Medicaid Tobacco Cessation Big Gaps Remain In Efforts To Get Smokers To Quit
Author: Leighton Ku, Brian K. Bruen, Erika Steinmetz, Tyler Bysshe
Medicaid enrollees are about twice as likely as the general US population to smoke tobacco: 32 percent of people in the program identify themselves as smokers. This article provides the first data about the effectiveness of state Medicaid programs in promoting smoking cessation. Our analysis of Medicaid enrollees’ use of cessation medications found that about 10 percent of current smokers received cessation medications in 2013. Every state Medicaid program covers cessation benefits, but the use of these medications varies widely, with the rate in Minnesota being thirty times higher than that in Texas. Most states could increase their efforts to help smokers quit, working with public health agencies, managed care plans, and others. In 2013 Medicaid spent $103 million on cessation medications—less than 0.25 percent of the estimated cost to Medicaid of smoking-related diseases.
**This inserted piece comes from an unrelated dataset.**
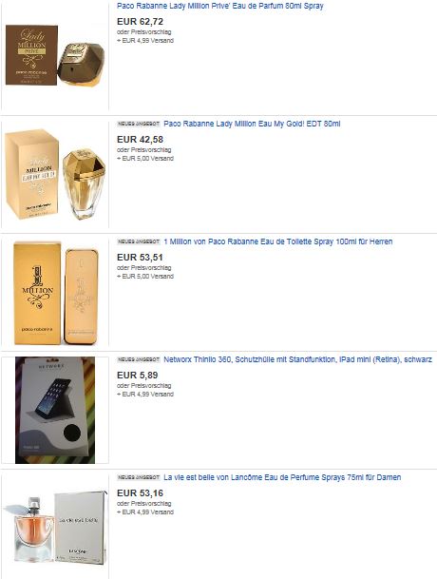Click La vie est belle bottle thumbnail
This screenshot has height=579, width=437.
pos(55,529)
Additionally, states that have not expanded Medicaid eligibility in the wake of the Affordable Care Act have higher smoking prevalence and lower utilization rates of cessation medication, compared to expansion states. Given these factors, nonexpansion states will have a greater public health burden related to smoking. Medicaid and public health agencies should work together to make smoking cessation a priority for Medicaid beneficiaries.